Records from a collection
......

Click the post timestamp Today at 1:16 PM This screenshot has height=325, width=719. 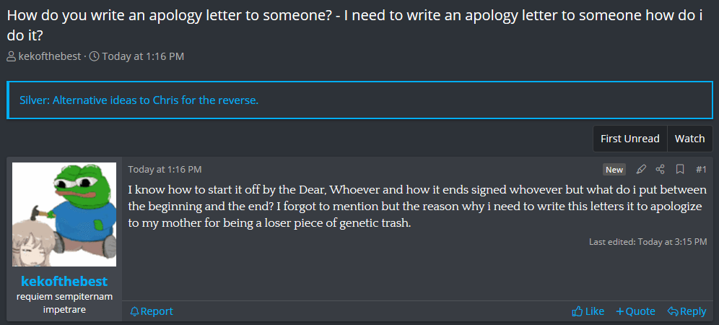click(165, 170)
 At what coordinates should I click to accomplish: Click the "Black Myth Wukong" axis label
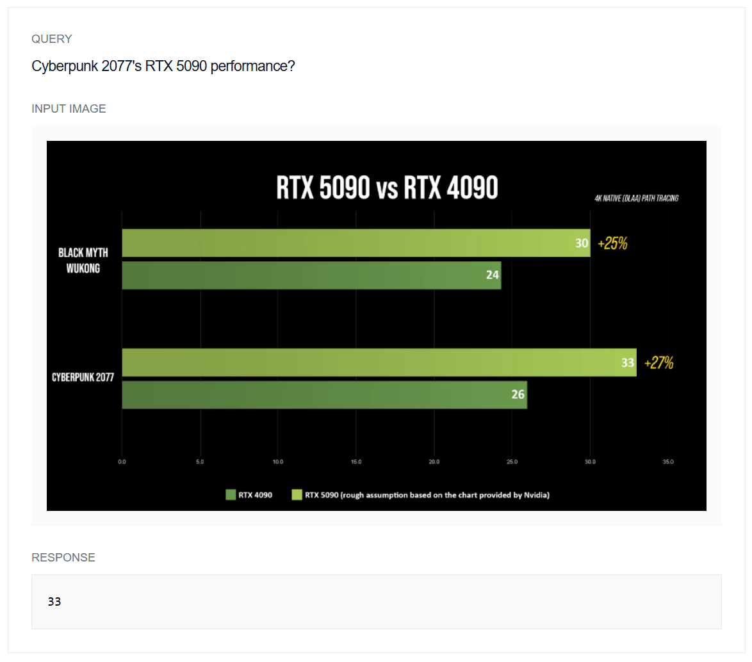(x=83, y=260)
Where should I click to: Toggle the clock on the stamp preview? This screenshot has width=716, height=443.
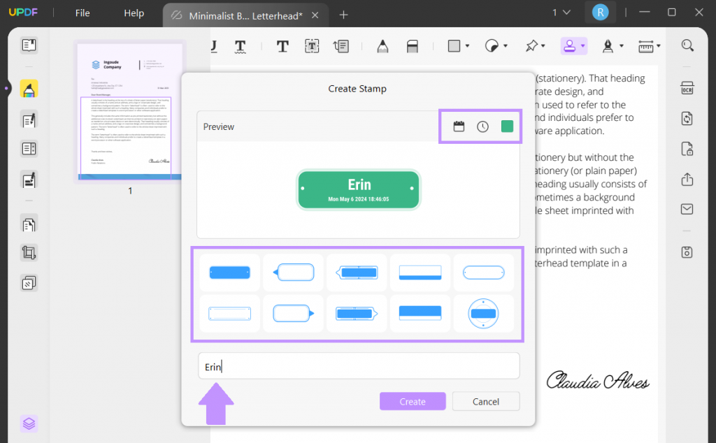pos(483,126)
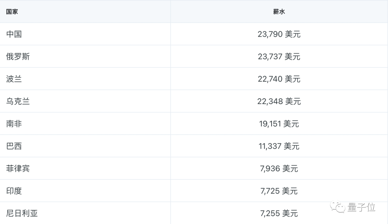Image resolution: width=388 pixels, height=224 pixels.
Task: Click the 23,790 美元 salary value
Action: (279, 34)
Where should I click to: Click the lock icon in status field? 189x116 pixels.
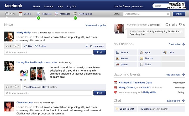(x=168, y=14)
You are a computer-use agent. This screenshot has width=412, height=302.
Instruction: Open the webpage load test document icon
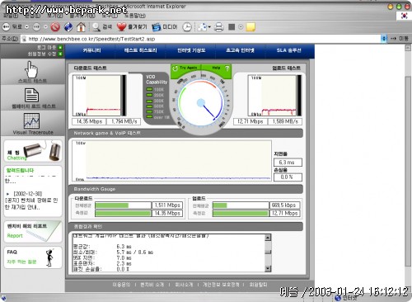31,95
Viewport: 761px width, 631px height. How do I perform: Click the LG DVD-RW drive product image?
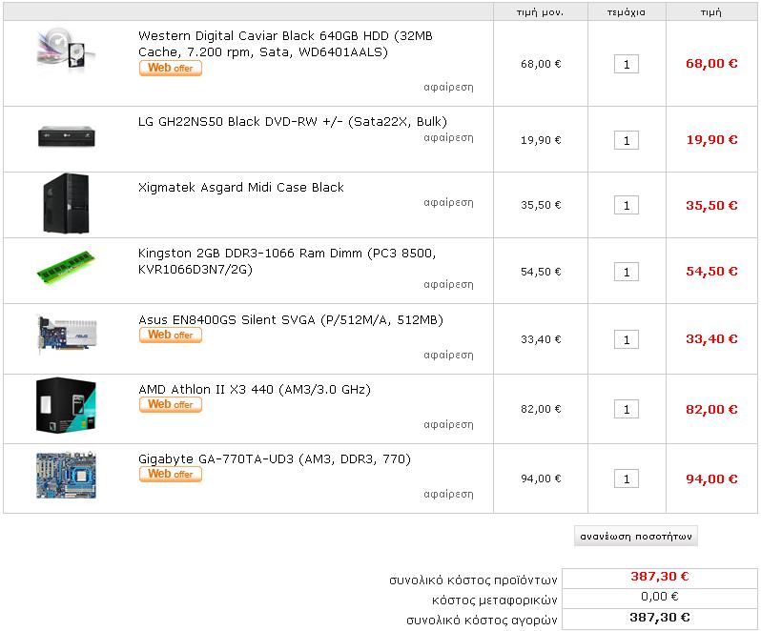click(x=67, y=135)
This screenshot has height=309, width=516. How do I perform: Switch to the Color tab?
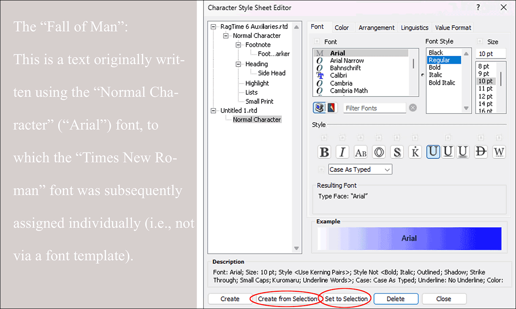342,27
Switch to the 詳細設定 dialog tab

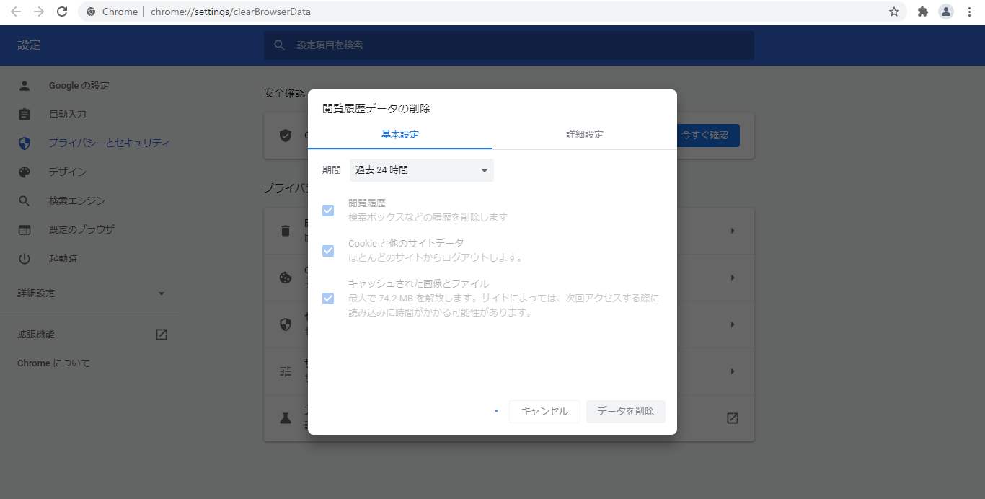[x=584, y=135]
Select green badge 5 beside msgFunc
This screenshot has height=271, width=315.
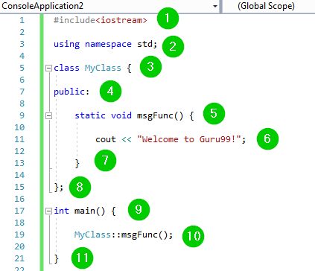(x=214, y=113)
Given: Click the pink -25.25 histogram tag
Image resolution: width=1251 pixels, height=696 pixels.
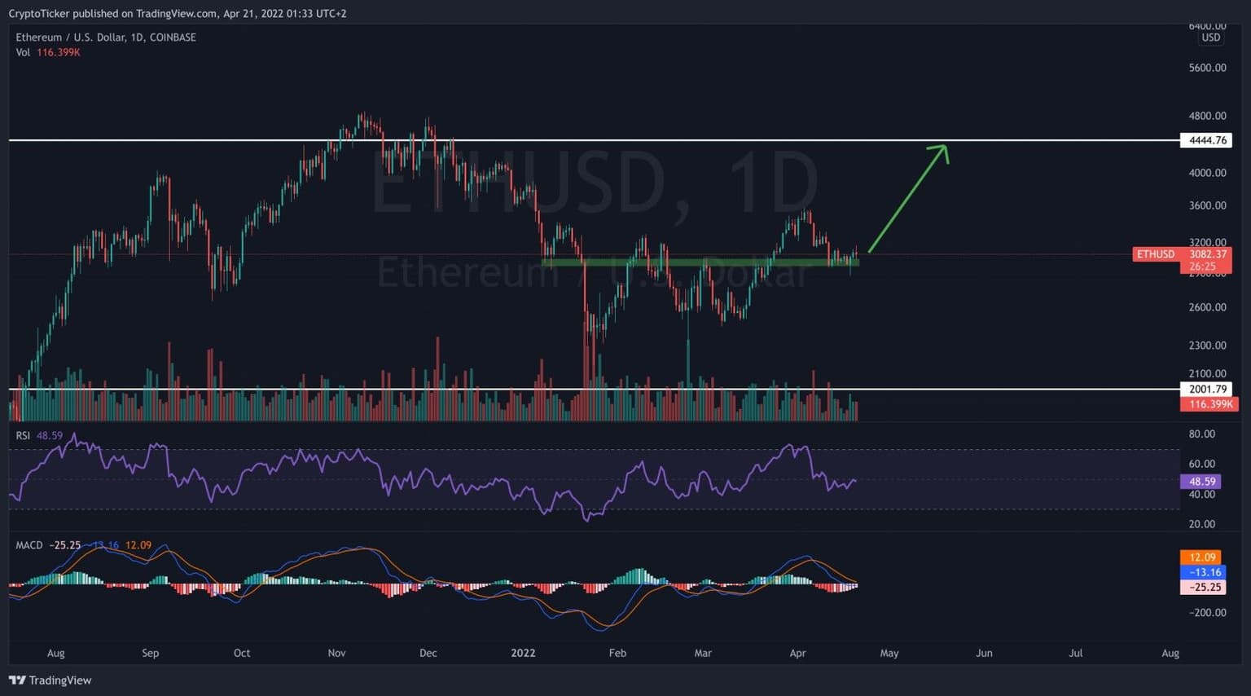Looking at the screenshot, I should [x=1203, y=587].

......

§ AIM OF THE TASK
Pictures stay out of this copy. Retype exactly the lines from the one with "Where should I click to: Toggle" through the last line of the data, both ends included, and nothing more.

§ RESPONSE TO THIS TASK
Where should I click to: Toggle the clock on the stamp preview? This screenshot has width=716, height=443.
pos(483,126)
Image resolution: width=388 pixels, height=224 pixels.
Task: Click the 23,790 美元 salary value
Action: (279, 34)
Where should I click to: Click the lock icon in status field? 189x116 pixels.
(x=168, y=14)
You are a computer-use agent. This screenshot has width=412, height=302.
Instruction: Open the webpage load test document icon
31,95
Viewport: 761px width, 631px height. How do I perform: Click the LG DVD-RW drive product image?
click(x=67, y=135)
This screenshot has height=309, width=516. How do I perform: Switch to the Color tab?
342,27
Switch to the 詳細設定 dialog tab

[x=584, y=135]
Select green badge 5 beside msgFunc
This screenshot has height=271, width=315.
(x=214, y=113)
Given: Click the pink -25.25 histogram tag
Image resolution: width=1251 pixels, height=696 pixels.
Looking at the screenshot, I should [x=1203, y=587].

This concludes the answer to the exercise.